▶ **WHAT THE TASK REQUIRES**
The range to repeat runs from the line with "Open the add attachment plus box menu" to the last line below, both ends included; give it exactly and without pictures.

Collected data entries:
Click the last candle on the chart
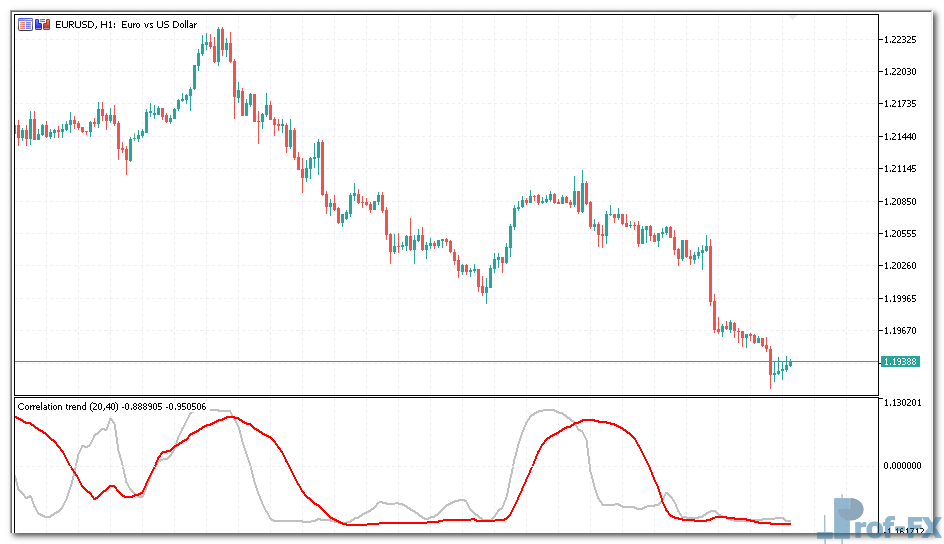944x544 pixels. [x=790, y=362]
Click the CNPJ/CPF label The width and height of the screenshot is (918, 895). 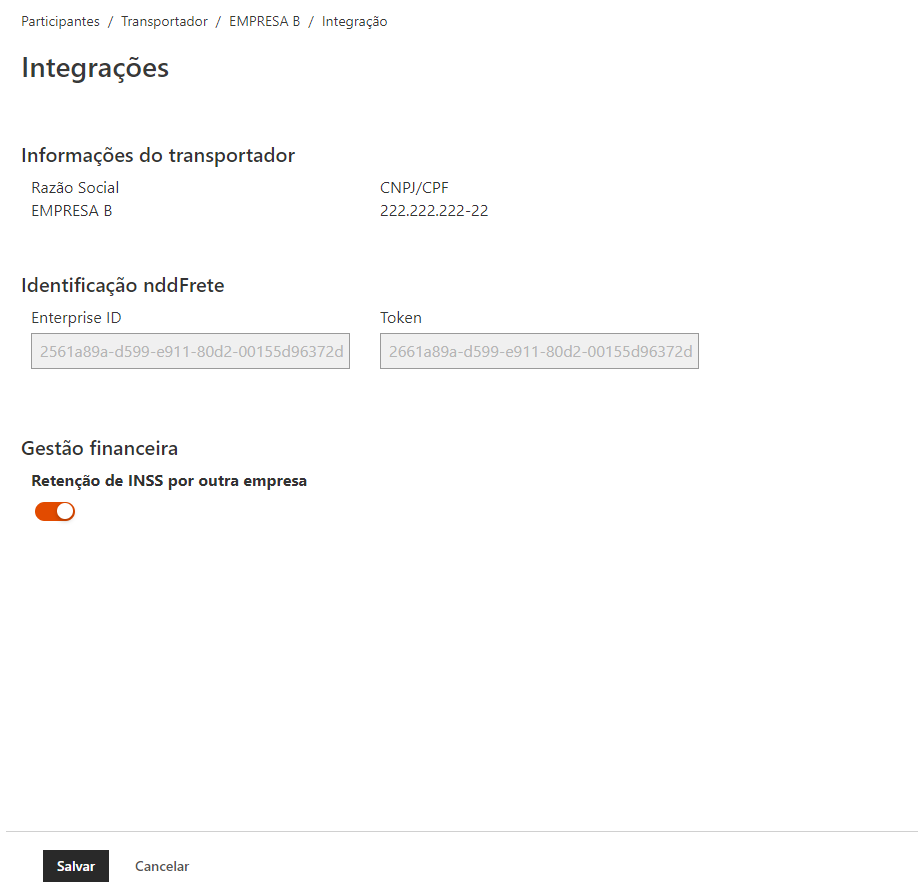[x=414, y=187]
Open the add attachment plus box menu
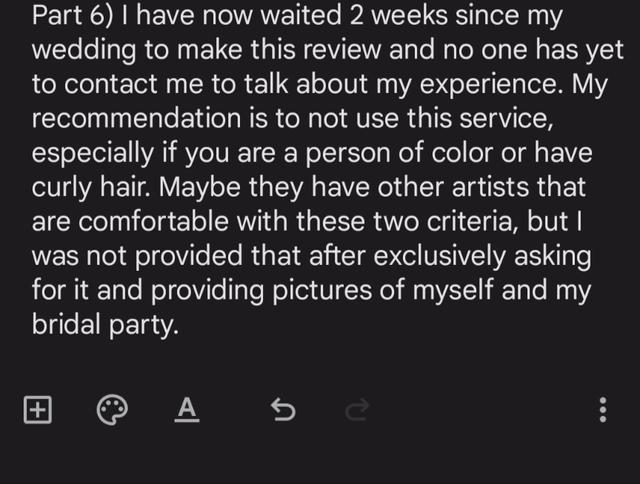The height and width of the screenshot is (484, 640). coord(38,409)
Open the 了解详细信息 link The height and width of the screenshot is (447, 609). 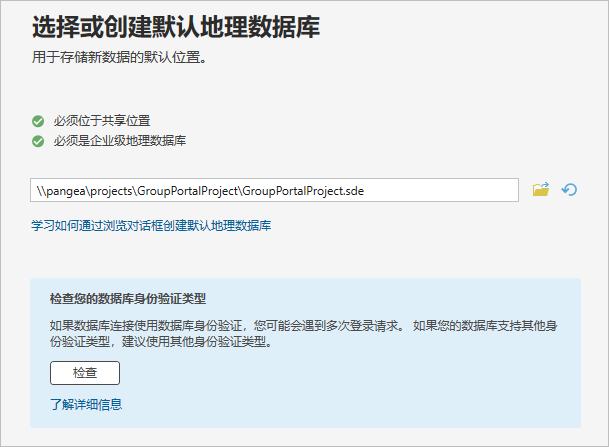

▶ **TASK RESPONSE**
Open the add attachment plus box menu
The height and width of the screenshot is (484, 640). coord(38,409)
Open the 了解详细信息 link The height and width of the screenshot is (447, 609). 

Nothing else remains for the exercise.